• [Entries provided]
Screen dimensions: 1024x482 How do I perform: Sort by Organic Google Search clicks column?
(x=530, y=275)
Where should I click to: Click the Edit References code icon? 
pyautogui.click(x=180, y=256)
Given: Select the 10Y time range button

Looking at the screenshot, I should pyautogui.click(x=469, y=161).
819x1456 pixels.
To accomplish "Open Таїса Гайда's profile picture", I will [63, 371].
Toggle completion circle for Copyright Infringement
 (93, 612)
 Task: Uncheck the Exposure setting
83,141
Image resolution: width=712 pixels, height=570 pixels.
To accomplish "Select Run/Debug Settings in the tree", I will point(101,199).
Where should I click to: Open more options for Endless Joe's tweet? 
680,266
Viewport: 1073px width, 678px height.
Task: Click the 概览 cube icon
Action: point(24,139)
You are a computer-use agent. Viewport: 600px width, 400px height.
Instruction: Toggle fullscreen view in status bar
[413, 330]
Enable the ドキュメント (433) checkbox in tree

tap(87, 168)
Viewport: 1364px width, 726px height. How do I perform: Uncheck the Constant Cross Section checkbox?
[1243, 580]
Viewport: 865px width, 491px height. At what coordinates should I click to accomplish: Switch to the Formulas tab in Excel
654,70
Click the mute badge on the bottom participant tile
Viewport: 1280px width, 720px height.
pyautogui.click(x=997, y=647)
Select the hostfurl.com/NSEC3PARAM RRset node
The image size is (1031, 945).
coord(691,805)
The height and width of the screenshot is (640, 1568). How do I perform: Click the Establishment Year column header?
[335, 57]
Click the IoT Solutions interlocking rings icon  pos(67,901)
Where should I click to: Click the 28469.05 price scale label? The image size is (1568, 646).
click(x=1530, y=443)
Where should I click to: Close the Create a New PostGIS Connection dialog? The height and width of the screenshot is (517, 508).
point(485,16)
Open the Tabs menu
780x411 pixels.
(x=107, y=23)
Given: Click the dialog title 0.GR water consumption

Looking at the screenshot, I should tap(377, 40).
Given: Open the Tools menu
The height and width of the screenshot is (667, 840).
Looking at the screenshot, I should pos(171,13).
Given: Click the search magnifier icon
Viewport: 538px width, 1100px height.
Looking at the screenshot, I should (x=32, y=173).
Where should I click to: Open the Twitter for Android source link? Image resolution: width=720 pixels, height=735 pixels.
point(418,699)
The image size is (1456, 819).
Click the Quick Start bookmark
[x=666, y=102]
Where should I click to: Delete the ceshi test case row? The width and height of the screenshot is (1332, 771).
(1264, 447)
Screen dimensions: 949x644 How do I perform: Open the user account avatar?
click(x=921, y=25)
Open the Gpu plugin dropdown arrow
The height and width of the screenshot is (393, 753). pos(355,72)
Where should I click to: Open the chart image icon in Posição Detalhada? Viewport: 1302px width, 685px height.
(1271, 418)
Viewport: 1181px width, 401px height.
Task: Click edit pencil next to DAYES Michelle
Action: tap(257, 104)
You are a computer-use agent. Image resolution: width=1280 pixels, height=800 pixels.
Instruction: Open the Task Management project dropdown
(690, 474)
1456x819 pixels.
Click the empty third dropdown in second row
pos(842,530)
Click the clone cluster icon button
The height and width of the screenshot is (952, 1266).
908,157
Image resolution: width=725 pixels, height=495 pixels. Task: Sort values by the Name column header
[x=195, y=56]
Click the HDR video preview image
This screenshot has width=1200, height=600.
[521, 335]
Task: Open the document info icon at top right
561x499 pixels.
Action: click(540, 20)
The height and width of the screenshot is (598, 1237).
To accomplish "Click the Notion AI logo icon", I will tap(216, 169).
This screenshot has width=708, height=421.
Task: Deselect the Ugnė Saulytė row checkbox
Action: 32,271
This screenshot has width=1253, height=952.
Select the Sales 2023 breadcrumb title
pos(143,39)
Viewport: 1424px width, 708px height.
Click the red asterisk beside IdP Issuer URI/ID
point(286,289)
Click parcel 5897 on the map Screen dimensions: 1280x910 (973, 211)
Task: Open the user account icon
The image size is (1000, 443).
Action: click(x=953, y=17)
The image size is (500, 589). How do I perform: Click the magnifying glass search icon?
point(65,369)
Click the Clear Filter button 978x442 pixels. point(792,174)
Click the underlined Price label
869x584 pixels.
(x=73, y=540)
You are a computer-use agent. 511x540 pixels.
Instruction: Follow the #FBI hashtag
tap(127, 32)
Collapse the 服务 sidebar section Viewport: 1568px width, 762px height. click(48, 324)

• [The problem] Your answer should be all lines from the data that contain "computer".

• [Output]
You are a computer-use agent. Viewport: 600px width, 400px height.
You are a computer-use agent. Image resolution: width=1280 pixels, height=800 pixels.
You are a computer-use agent. 511x540 pixels.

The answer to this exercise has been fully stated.